A compact quantum group is a pair $G=(A,\Delta)$ of a unital C*-algebra $A$ and a unital $*$ -homomorphism

$\Delta\colon A\to A\otimes_{\rm min}A$

called co-multiplication which is co-associative, i.e.

$(\Delta\otimes\id)\circ\Delta=(\id\otimes\Delta)\circ\Delta,$

and satisfies the cancellation property, i.e. the spaces

$\Delta(A)(1\otimes A)=\span\{\Delta(a)(1\otimes b)\mid a,b\in A\},$

$\Delta(A)(A\otimes 1)=\span\{\Delta(a)(b\otimes 1)\mid a,b\in A\}$

are both dense in $A\otimes_{\rm min}A$ .

We usually denote $C(G):=A$ .

Examples coming from groups

Compact groups

Any compact group $G$ can be viewed as a compact quantum group. Indeed, put $A:=C(G)$ (the C*-algebra of continuous functions over $G$ ) and define $\Delta\colon C(G)\to C(G)\otimes C(G)\simeq C(G\times G)$ as

$(\Delta(f))(g,h):=f(gh),\qquad f\in C(G),\; g,h\in G.$

Then $(A,\Delta)$ forms a compact quantum group.

Conversely, we have the following. For any compact quantum group $(A,\Delta)$ such that $A$ is commutative, there exists a compact group $G$ such that $A\simeq C(G)$ and $\Delta$ is given as above.

This can be seen as a generalization/application of the Gelfand duality to the case of compact groups.

Discrete groups

Let $\Gamma$ be a discrete group. Put either $A:=C^*(\Gamma)$ (the group C*-algebra) or $A:=C^*_{\rm r}(\Gamma)$ (the reduced group C*-algebra). Define $\Delta(g):=g\otimes g$ . Then $\hat\Gamma:=(A,\Delta)$ is a compact quantum group.

This quantum group is called the dual of $\Gamma$ . Such a construction generalizes the Pontryagin duality. Indeed, if $\Gamma$ is abelian, then $C^*(\Gamma)$ is commutative and hence $\hat\Gamma$ is a compact group. It is the Pontryagin dual of $\Gamma$ .
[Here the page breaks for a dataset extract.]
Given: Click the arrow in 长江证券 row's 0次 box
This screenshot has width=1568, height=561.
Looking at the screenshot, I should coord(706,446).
Conversely, we also have the following. Let $G=(A,\Delta)$ be a compact quantum group satisfying $\tau\circ\Delta=\Delta$ (so-called cocommutativity of $A$ ), where $\tau\colon A\otimes A\to A\otimes A$ is the swapping isomorphism $x\otimes y\mapsto y\otimes x$ . Then there is a discrete group $\Gamma$ and a pair of unital surjective $*$ -homomorphisms

$C^*(\Gamma)\to A\to C^*_{\rm r}(\Gamma)$

intertwining the respective comultiplications.

Important properties

Haar state

Let $G$ be a compact quantum group. There is a unique state $h$ on $C(G)$ called the Haar state satisfying

$(\id\otimes h)\circ\Delta=(h\otimes\id)\circ\Delta=h\cdot 1_A.$

This is a generalization of the Haar integral on a compact group.

Representation theory

A representation of a compact quantum group $G$ is a matrix $u$ with entries in $C(G)$ satisfying

$\Delta(u_{ij})=\sum_k u_{ik}\otimes u_{kj}.$

A representation $u$ is called non-degenerate if $u$ has a matrix inverse. It is called unitary if it is unitary as a matrix, i.e. $uu^*=u^*u=1$ .
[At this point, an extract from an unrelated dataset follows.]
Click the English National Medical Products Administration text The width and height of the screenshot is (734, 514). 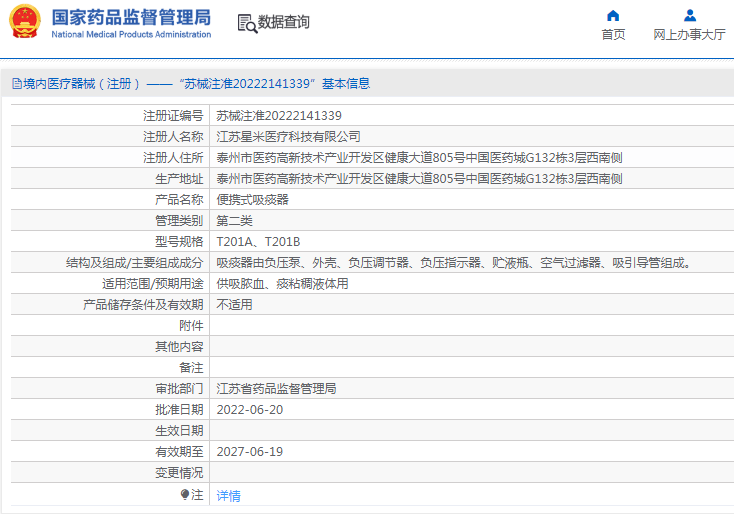[130, 34]

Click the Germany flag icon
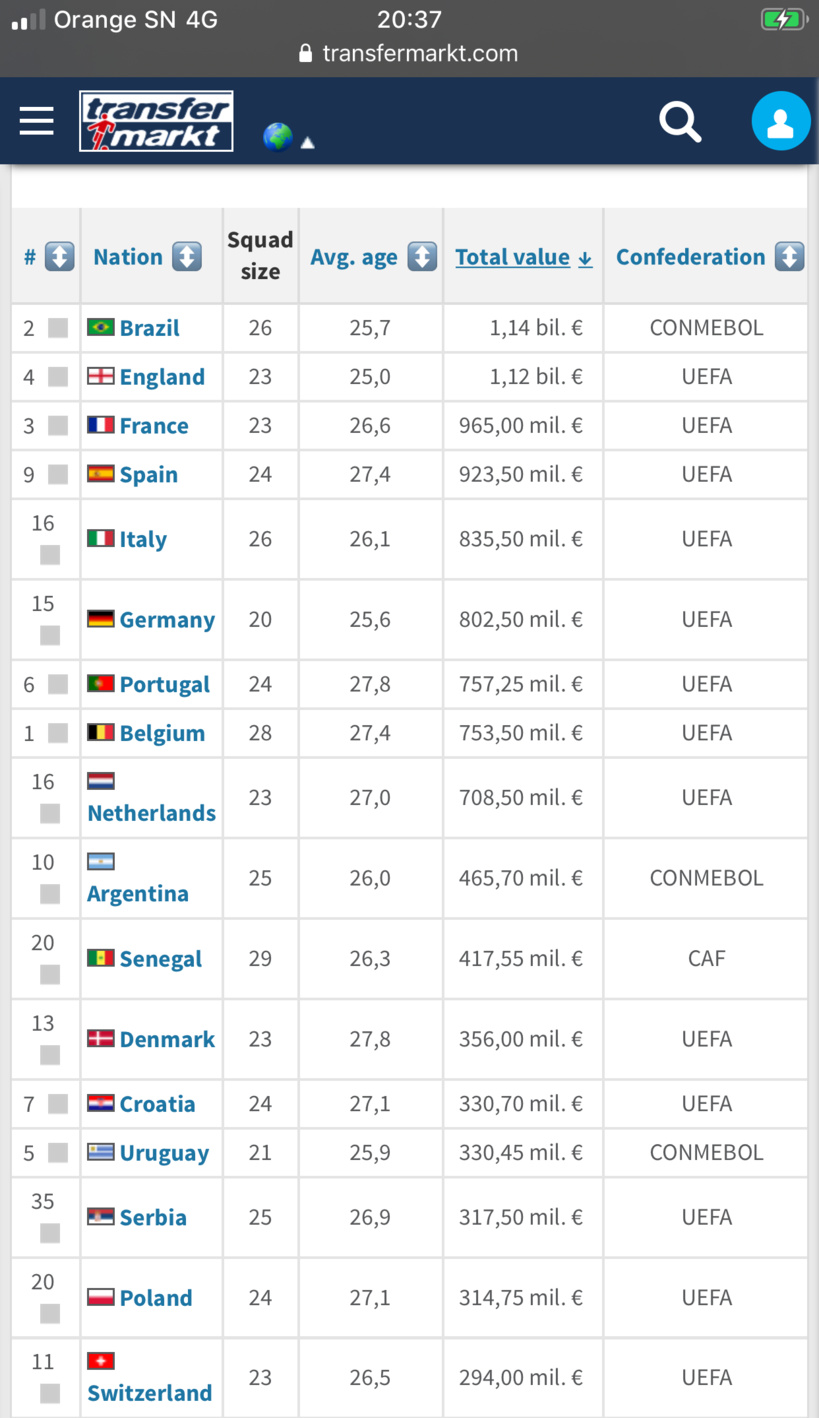coord(100,619)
There are several important statements generalizing the representation theory of compact groups

Every non-degenerate representation is equivalent to a unitary one.
Every irreducible representation is finite-dimensional.
Every representation is completely reducible (i.e. a direct sum of irreducible components)

We denote by $\Irr(G)$ the set of classes of irreducible representations up to equivalence. For a given $\alpha\in\Irr(G)$ we denote by $u^\alpha\in M_{n_\alpha}(C(G))$ its representative, where $n_\alpha$ is the corresponding matrix size.

Various algebras associated to quantum groups

The Hopf algebra of representative functions

We denote by $\Pol(G)$ the span of matrix coefficients of all representations of $G$ . It holds that $\Pol(G)$ is a Hopf $*$ -algebra with respect to multiplication and comultiplication taken from $C(G)$ , counit defined as $\epsilon(u_{ij}):=\delta_{ij}$ , antipode defined as $S(u_{ij}):=(u^{-1})_{ij}$ .

Moreover, $\Pol(G)$ is dense in $C(G)$ , so it essentially contains all the information about the structure of the quantum group $G$ . Note however that there might exist several different C*-norms on $\Pol(G)$ and hence also several C*-completions of $\Pol(G)$ . As C*-algebras, those completions might be very different. Nevertheless, the quantum groups they describe are considered to be the same.

Let $\pi$ be the GNS representation of $C(G)$ corresponding to the Haar state $h$ . We denote by $L^2(G)$ the corresponding Hilbert space. It holds that the Haar state $h$ is faithful on $\Pol(G)$ (i.e. $h(aa^*)=0\Leftrightarrow a=0$ ). Hence, $\pi$ provides a faithful representation of $\Pol(G)$ on $L^2(G)$ .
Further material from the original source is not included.